The real irony is that, when you think about it, I actually did end up taking that advice very seriously! I do live my life now by what I think is right and not what other people tell me is right. Yet, I have yet to meet a frum person who thinks that’s ok!

Saturday, March 31, 2007

The Four Sons

What does The Wise Son say?

I love Yiddishkeit! It's so inspiring! It's so meaningful! It's so beautiful! And most of all - it's so true! There is nothing more wonderful than knowing that everything we do in our lives, from the trivial to the most significant, is according to the traditions of our ancestors, handed down to us through the ages. Even when there is no tradition about an aspect of life, we know that we can follow the example of our gedolim, and look to their behavior as a guide for how we should live our lives. And to top it off, what is most incredible about our brilliant Torah way of life, is that we have an internal checks-and-balances system, so that if the community considers any activity or idea inappropriate, even if expressed by a respected Rav, we have built-in ways to reconcile the conflict. For example, we sometimes resolve such difficulties by explaining that only certain people (on very high spiritual levels) are able to have such ideas, or behave in such ways. The rest of us, who aren't on such high levels, must follow the established practice. It makes total sense.

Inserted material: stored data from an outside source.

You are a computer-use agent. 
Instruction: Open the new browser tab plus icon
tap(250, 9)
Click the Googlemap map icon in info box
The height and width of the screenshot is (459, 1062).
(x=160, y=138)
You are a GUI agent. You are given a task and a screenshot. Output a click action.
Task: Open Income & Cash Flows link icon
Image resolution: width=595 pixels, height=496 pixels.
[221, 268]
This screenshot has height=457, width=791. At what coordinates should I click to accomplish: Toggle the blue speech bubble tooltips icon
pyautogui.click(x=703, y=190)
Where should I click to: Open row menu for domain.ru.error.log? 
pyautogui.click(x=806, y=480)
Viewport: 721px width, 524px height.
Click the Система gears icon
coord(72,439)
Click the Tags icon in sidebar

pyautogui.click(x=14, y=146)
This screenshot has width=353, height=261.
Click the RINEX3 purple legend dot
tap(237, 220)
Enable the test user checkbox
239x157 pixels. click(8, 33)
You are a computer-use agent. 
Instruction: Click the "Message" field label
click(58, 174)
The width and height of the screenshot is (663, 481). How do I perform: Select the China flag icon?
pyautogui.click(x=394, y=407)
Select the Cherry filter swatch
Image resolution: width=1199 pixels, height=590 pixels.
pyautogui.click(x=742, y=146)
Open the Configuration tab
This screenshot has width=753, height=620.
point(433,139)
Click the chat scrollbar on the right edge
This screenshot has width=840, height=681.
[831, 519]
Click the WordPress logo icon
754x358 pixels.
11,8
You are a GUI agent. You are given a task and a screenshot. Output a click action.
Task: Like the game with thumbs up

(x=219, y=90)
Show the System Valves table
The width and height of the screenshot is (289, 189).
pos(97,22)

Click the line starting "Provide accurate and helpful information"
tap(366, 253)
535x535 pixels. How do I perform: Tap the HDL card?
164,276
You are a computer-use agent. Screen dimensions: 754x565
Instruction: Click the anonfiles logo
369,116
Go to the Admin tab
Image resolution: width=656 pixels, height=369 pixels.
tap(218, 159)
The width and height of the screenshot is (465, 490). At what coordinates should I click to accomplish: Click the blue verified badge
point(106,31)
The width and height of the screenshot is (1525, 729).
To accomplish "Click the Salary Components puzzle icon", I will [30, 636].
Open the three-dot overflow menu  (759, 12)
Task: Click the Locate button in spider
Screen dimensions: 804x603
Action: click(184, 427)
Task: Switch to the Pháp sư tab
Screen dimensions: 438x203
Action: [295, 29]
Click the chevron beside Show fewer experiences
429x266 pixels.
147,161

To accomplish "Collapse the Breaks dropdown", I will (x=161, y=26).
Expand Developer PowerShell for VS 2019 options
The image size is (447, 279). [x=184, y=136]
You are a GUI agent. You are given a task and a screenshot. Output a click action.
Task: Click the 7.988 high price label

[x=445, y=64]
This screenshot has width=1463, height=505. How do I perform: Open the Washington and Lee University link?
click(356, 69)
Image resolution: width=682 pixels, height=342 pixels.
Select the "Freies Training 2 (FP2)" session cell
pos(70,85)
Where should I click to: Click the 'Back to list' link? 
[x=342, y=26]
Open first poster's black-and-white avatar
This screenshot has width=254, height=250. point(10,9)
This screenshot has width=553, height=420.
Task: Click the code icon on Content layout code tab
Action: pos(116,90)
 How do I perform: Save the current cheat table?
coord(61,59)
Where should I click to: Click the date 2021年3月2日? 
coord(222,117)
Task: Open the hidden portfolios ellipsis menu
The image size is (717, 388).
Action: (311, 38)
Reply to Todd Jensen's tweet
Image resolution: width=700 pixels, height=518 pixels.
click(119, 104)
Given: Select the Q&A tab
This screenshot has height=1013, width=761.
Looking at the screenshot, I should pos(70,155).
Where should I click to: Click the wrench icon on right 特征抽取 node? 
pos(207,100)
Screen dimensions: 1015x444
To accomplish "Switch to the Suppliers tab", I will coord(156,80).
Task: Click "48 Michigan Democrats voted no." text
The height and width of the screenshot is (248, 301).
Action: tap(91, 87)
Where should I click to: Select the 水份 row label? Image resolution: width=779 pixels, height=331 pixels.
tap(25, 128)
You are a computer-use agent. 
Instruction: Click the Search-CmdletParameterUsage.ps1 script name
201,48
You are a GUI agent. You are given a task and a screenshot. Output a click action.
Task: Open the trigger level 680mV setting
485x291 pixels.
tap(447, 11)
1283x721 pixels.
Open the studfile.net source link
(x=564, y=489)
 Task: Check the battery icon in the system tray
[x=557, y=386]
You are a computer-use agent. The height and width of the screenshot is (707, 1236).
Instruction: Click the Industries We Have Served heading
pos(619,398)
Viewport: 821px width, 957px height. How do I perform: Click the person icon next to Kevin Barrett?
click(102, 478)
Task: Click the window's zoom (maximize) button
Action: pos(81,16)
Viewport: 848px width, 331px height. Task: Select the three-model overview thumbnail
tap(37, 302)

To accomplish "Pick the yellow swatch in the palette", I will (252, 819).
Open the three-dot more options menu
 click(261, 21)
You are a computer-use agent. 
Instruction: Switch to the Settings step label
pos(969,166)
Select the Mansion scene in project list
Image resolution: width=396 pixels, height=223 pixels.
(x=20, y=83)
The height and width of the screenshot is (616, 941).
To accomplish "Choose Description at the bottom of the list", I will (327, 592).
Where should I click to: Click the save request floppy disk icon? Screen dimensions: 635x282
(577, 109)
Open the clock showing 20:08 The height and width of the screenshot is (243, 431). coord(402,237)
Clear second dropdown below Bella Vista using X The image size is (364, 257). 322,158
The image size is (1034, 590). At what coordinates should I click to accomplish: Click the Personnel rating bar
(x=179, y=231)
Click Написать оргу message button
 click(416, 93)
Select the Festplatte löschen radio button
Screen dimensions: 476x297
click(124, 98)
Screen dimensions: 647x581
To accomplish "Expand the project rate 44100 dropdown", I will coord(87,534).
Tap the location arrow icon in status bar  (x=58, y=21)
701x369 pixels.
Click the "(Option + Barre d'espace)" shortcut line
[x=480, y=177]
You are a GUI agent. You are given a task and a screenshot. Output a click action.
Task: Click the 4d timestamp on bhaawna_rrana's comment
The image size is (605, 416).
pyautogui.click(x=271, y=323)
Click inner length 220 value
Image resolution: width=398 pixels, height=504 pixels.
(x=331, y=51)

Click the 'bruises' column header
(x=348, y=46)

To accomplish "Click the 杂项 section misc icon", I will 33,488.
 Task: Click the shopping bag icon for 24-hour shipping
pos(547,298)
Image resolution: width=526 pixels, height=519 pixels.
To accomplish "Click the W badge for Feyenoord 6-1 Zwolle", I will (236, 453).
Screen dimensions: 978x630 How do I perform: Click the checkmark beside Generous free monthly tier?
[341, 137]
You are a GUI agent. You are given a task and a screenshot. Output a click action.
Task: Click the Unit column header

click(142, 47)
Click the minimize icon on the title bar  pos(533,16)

We learn this idea from Avraham Avinu. As we all know, Avraham was the forefather of our nation, and since it's well established that "maisa avos siman l'banim" (the actions of the fathers are signs for the sons), we try to learn as much as possible from the life of Avraham, in order to instruct us how to live our lives. But doesn't the midrash teach us that Avraham came to a recognition of God through carefully examining nature and reality and using his incredibly sharp, gemara-honed, critical thinking abilities to conclude that there must be a Divine Creator? And didn't he end up challenging the established idol-worshipping religious authorities in his time? Wouldn't that mean that we should also try to look at life with the tools we have and carefully examine any evidence we have regardless of where it might lead us? Yes, one might think that, but they'd be sadly mistaken. Because the torah also teaches us that "niskatnu hadoros" - the generations have degraded over time (also known as "They were great enough to do that. But we aren't.") We can't compare our puny imperfect selves to the righteousness that was Avraham Avinu. Only Avraham was great enough to use his intellectual faculties to explore reality in the way he did. We, unfortunately, are not great enough to think about such things in that way. Only Avraham had the right to take a personal stand when it went against the popular view. Only Avraham was allowed to challenge God when he felt that God was telling him to do something that went against his personal sense of justice (like we see at Sodom). The rest of us are obviously not at the level of Avraham and must learn to ignore the protests of our conscience when they go against what God (i.e. the torah (i.e. the rabbis (i.e. halacha))) tells us to do.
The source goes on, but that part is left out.